Antonio Savino è un ex operaio Fiat e vecchio compagno di militanza di Lauro Azzolini all’interno della colonna Walter Alasia delle Brigate rosse, arrestato anch’egli nella operazione del 1 ottobre 1978 che decapitò la colonna milanese. Quarantacinque anni dopo, la mattina del 17 marzo 2023, era presente in casa di Azzolini quando questi veniva sottoposto a intercettazione da parte della procura di Torino, nell’ambito della nuova inchiesta sulla sparatoria alla cascina Spiotta del 5 giugno 1975 e che ha portato all’apertura di un nuovo processo davanti la corte d’assise di Alessandria. Savino smentisce categoricamente che nel corso della conversazione captata Azzolini si sia mai riferito a persona diversa da Valerio Morucci.
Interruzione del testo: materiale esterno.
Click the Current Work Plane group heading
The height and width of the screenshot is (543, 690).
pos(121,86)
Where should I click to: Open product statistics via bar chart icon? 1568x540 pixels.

L’intercettazione del 17 marzo 2023
Una informativa del Ros di Torino del 21 marzo 2023 riporta stralci delle conversazioni tra i due, intercettate tramite captatore inoculato nel telefonino di Azzolini. L’attività investigativa e l’intercettazione ambientale realizzata quella mattina è stata dichiarata illegittima dalla corte d’assise nell’ultima udienza dell’11 marzo scorso. I giudici hanno riconosciuto che tutte le sue conversazioni captate dal 14 febbraio al 15 maggio 2023 erano illegali perché avvenute quando ancora il gip non si era pronunciato sulla riapertura delle nuove indagini. Un riconoscimento limitato e tardivo dell’abuso, ma pur sempre significativo poiché ha aperto scorci inquietanti sulle forzature realizzate nel corso dell’indagine. L’intercettazione aveva attirato l’attenzione dei carabinieri perché nel corso del dialogo con Savino, Azzolini lasciava intendere di aver preso parte allo scontro a fuoco del 5 giugno 1975. Ma la ragione per cui l’informativa è stata ripresa su alcuni giornali è un’altra: secondo i carabinieri Azzolini rivelava la presenza in via Fani di un nome nuovo mai implicato nelle indagini sul sequestro Moro.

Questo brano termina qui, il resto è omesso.